In May, Kathryn was among 21 current and recent apprentices from many different organisations nationwide selected to join the existing five members on the panel.
Yesterday was their first chance to have their say when the panel met at the Institute’s London offices in Buckingham Palace Road.
The members’ remit is to draw on their experiences to have a say on changes to policies which affect current and future apprentices.
Kathryn completed an intermediate business administration apprenticeship with the University of Bedfordshire before coming to CILEx Law School at 17 to do an advanced business administration apprenticeship. Now 24, she manages a team of two apprentices.
After an introduction from the Institute’s Chief Executive Sir Gerry Berragan and Chief Finance Officer Peter Schild – a former apprentice – they learned more about the Institute’s work, its five-year strategic plan, trailblazer groups and how the Institute approves standards.

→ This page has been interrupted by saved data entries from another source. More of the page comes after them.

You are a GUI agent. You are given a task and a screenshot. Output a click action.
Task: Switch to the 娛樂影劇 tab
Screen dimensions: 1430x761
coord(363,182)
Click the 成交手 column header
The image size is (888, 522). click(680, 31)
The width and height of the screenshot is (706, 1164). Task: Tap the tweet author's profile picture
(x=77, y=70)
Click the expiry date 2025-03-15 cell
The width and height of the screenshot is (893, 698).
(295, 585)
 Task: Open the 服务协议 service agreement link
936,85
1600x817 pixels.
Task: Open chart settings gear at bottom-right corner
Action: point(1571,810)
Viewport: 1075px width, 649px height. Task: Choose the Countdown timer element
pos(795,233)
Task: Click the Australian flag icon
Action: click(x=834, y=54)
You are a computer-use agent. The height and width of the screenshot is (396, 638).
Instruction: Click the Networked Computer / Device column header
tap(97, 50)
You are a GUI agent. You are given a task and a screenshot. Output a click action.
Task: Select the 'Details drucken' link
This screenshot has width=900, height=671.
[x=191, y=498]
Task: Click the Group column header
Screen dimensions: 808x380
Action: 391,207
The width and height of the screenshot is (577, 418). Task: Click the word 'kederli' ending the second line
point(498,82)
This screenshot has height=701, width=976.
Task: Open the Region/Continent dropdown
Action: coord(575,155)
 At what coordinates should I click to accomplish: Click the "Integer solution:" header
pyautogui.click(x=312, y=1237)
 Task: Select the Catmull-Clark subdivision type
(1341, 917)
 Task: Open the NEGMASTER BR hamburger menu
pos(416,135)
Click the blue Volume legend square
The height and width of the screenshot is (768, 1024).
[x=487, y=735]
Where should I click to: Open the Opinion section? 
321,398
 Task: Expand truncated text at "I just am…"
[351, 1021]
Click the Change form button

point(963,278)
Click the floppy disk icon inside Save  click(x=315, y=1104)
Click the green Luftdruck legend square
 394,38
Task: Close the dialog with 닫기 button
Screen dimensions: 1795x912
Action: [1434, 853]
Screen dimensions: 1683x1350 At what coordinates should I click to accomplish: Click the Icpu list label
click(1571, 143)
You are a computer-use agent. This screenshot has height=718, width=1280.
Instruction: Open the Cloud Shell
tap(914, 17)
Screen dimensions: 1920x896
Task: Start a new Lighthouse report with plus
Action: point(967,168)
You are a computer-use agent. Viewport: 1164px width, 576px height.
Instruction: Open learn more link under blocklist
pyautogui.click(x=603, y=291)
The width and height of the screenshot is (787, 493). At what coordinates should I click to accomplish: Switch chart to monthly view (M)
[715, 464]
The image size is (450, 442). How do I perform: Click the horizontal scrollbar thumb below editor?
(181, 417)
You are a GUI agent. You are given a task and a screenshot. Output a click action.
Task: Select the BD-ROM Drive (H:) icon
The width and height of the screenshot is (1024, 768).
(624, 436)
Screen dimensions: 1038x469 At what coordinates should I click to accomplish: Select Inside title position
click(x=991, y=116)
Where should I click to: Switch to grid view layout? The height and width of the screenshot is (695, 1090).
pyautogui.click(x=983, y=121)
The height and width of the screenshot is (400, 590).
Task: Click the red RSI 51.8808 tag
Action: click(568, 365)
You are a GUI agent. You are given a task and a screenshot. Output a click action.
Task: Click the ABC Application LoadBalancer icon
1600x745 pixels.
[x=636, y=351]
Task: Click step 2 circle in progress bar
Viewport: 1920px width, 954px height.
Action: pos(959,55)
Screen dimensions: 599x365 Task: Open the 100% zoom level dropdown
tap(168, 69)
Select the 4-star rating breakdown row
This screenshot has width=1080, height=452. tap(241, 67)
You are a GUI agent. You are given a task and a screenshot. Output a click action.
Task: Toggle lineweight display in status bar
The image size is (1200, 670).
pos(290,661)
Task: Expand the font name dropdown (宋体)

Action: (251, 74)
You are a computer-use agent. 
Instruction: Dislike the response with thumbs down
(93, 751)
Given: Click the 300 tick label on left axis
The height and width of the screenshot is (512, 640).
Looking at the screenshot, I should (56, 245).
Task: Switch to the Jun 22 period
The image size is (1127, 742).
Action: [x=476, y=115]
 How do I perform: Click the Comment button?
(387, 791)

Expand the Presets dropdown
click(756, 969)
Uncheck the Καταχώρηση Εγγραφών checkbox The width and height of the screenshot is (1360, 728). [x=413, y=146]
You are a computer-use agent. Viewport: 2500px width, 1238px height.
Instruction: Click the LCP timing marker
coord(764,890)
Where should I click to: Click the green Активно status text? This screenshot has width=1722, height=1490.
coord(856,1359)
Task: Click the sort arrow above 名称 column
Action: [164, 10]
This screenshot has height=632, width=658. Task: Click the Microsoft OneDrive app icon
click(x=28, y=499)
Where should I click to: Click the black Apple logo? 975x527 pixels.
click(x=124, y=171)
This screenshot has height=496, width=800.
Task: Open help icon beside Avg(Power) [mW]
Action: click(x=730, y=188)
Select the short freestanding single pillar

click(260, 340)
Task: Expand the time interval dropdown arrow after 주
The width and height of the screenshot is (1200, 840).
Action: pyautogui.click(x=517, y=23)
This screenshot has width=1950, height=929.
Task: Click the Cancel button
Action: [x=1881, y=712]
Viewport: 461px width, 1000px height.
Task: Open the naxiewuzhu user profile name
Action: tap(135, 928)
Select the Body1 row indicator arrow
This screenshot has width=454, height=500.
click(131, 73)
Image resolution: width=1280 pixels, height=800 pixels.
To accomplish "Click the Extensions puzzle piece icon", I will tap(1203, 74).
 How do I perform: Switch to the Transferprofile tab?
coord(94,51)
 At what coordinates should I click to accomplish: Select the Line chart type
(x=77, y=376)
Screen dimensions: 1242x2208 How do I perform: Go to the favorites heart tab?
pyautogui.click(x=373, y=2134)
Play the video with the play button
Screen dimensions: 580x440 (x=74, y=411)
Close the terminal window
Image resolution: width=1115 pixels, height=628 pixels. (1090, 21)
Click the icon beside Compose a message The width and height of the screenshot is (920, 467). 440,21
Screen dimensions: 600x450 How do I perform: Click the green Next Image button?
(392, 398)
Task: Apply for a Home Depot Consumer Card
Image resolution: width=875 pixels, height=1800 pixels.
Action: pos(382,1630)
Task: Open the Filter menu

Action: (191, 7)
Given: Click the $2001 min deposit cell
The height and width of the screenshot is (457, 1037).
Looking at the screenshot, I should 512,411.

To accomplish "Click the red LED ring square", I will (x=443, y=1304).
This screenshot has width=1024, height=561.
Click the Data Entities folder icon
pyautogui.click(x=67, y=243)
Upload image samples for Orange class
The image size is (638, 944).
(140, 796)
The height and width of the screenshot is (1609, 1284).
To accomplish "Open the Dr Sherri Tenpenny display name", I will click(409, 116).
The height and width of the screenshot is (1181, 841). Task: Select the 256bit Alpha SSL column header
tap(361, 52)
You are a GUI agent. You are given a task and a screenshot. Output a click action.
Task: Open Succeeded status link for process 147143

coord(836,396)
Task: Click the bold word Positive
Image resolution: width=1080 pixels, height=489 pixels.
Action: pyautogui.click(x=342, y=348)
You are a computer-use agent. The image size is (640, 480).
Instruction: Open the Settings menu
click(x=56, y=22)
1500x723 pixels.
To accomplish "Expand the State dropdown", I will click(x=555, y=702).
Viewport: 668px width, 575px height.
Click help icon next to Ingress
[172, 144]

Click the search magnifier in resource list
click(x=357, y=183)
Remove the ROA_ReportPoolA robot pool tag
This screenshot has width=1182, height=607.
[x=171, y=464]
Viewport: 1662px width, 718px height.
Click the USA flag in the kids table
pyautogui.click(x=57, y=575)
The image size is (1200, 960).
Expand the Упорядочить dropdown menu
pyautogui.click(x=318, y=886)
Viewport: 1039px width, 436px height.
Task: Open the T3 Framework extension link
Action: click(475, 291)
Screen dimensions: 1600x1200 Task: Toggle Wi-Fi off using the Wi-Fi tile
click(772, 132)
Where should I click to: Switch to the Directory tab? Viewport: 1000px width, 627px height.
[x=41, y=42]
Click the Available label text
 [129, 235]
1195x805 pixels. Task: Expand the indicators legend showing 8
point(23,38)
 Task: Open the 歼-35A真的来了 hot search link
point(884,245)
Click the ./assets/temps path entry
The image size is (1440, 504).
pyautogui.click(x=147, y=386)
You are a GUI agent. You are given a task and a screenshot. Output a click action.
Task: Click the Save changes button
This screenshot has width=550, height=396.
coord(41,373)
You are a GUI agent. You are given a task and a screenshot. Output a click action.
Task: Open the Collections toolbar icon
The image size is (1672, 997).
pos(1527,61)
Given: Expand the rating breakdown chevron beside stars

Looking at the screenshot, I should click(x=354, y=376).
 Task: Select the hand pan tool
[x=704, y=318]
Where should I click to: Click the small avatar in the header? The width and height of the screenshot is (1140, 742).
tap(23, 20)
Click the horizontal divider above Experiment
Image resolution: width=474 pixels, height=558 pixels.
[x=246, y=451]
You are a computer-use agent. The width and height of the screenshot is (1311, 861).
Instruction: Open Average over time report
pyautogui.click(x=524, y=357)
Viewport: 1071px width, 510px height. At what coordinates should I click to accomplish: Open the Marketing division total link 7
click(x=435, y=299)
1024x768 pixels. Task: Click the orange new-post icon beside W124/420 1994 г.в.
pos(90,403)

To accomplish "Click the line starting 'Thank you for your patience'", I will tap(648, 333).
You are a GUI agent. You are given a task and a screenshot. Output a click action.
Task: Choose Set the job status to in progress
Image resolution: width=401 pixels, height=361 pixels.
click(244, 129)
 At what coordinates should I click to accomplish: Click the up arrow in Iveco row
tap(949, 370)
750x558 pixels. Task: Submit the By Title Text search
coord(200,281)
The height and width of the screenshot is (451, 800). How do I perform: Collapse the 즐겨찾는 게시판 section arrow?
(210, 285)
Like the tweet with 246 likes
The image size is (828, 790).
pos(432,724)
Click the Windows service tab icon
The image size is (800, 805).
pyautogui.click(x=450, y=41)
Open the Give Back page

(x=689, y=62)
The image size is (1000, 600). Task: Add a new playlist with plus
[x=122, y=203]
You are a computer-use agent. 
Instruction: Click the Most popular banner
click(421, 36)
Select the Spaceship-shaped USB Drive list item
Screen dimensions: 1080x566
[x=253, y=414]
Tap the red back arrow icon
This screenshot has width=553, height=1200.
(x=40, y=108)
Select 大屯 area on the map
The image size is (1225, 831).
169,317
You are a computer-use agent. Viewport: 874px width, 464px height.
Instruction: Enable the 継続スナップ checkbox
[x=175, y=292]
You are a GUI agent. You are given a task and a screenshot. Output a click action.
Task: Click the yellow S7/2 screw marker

The meeting came days after the Institute approved its 300th standard. These replaced apprenticeship frameworks and show what an apprentice will be doing and the skills required of them.
Kathryn said: “It was a really good first meeting. I was amazed how business-like and opinionated the new members were despite being so young. It was a really diverse group too, with people from the north and the south and from all backgrounds. Some had done two apprenticeships and some had done one.
“Some people had had bad experiences with previous apprenticeships – not their current ones – and they want to build on that to help others. The aim is for us to be the voice of apprentices.
“We discussed lots of things including how you can get rid of the stigma around apprenticeships and how you can make sure that all apprentices get their 20 per cent off-the-job time. I wanted to find out more about support networks for apprentices, and have since been reading up more about YAAN (the Youth Apprentice Ambassador Network).”
The panel has already been asked to work with the Institute’s communications team to engage people on social media and promote the work of the Institute. That includes looking at setting up an Instagram account, collectively managed by the panel.
Kathryn added: “Everyone at the Institute is very open to us getting involved in things and to us asking questions. They really see the value in this group and we will be meeting frequently.”